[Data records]
------------------------

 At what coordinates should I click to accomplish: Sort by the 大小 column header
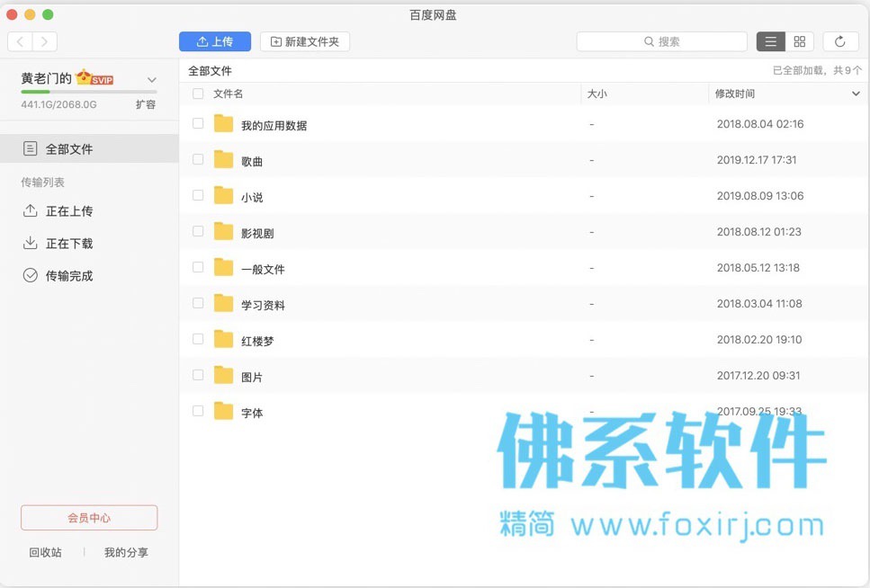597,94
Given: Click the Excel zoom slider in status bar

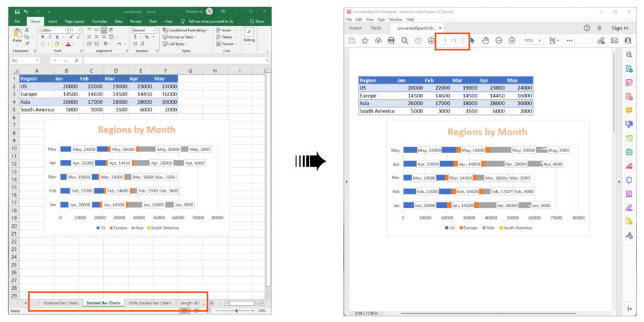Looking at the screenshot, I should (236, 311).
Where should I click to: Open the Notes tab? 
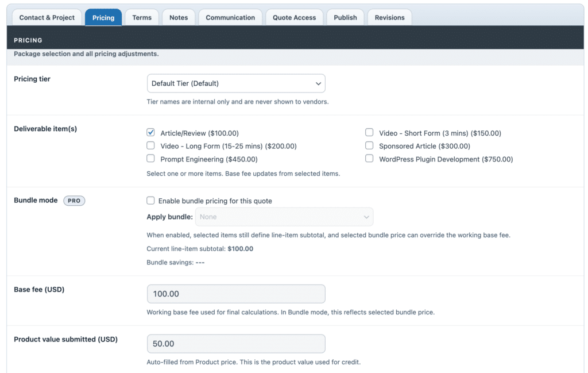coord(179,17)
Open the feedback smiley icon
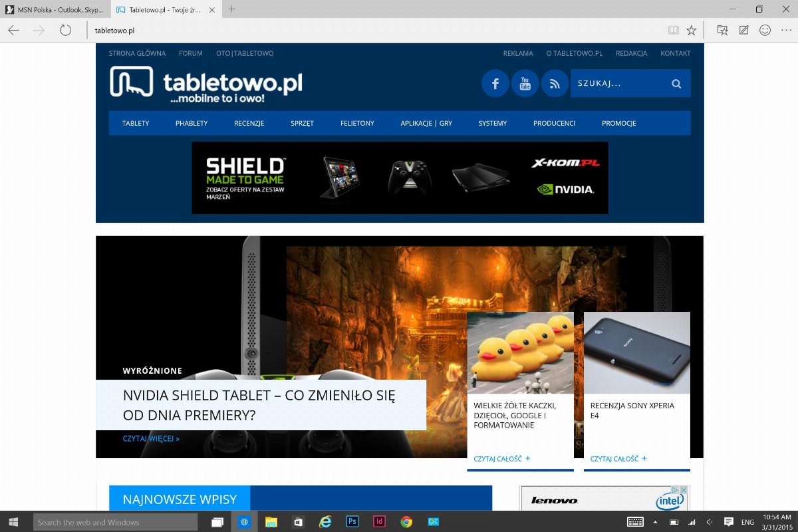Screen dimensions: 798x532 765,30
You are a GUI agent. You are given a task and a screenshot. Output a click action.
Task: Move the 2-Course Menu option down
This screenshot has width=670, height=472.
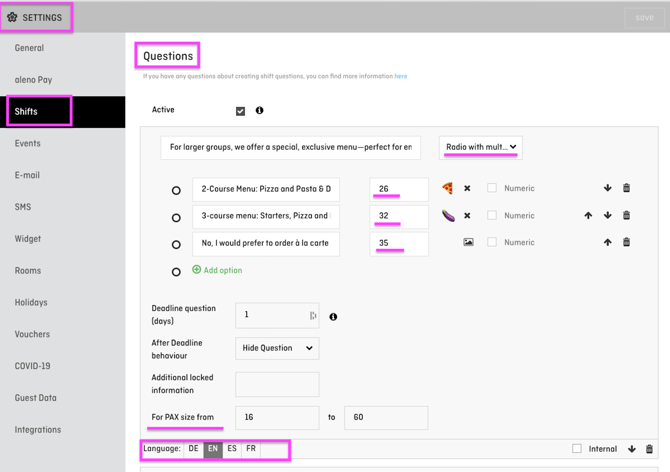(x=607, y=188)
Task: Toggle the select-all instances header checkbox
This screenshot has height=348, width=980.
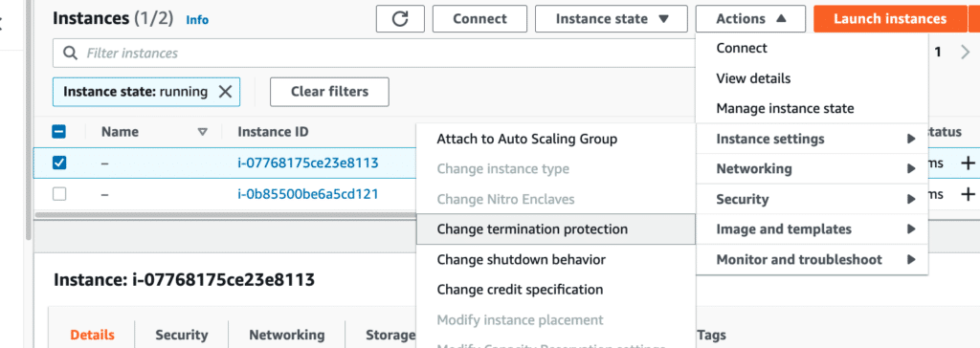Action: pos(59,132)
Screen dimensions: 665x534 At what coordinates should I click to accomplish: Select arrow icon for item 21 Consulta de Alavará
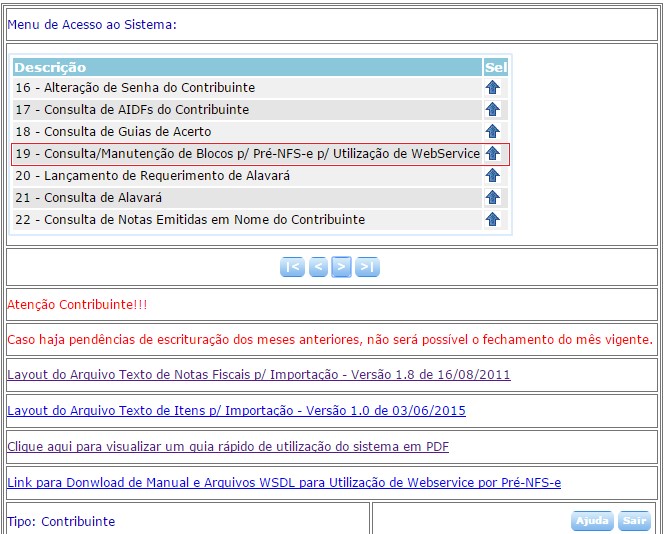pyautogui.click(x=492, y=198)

------------------------

### TASK ITEM
Please give the records again word for word, omitting all images.

### RESPONSE BELOW
 At what coordinates should I click to accomplish: Sort by the 大小 column header
597,94
Given: Click the Excel zoom slider in status bar

Looking at the screenshot, I should (236, 311).
Where should I click to: Open the Notes tab? 
coord(179,17)
Open the feedback smiley icon
Screen dimensions: 798x532 765,30
You are a GUI agent. You are given a task and a screenshot. Output a click action.
Task: Move the 2-Course Menu option down
This screenshot has width=670, height=472.
(x=607, y=188)
Task: Toggle the select-all instances header checkbox
This screenshot has height=348, width=980.
Action: pos(59,132)
Screen dimensions: 665x534 At what coordinates should I click to accomplish: Select arrow icon for item 21 Consulta de Alavará
pyautogui.click(x=492, y=198)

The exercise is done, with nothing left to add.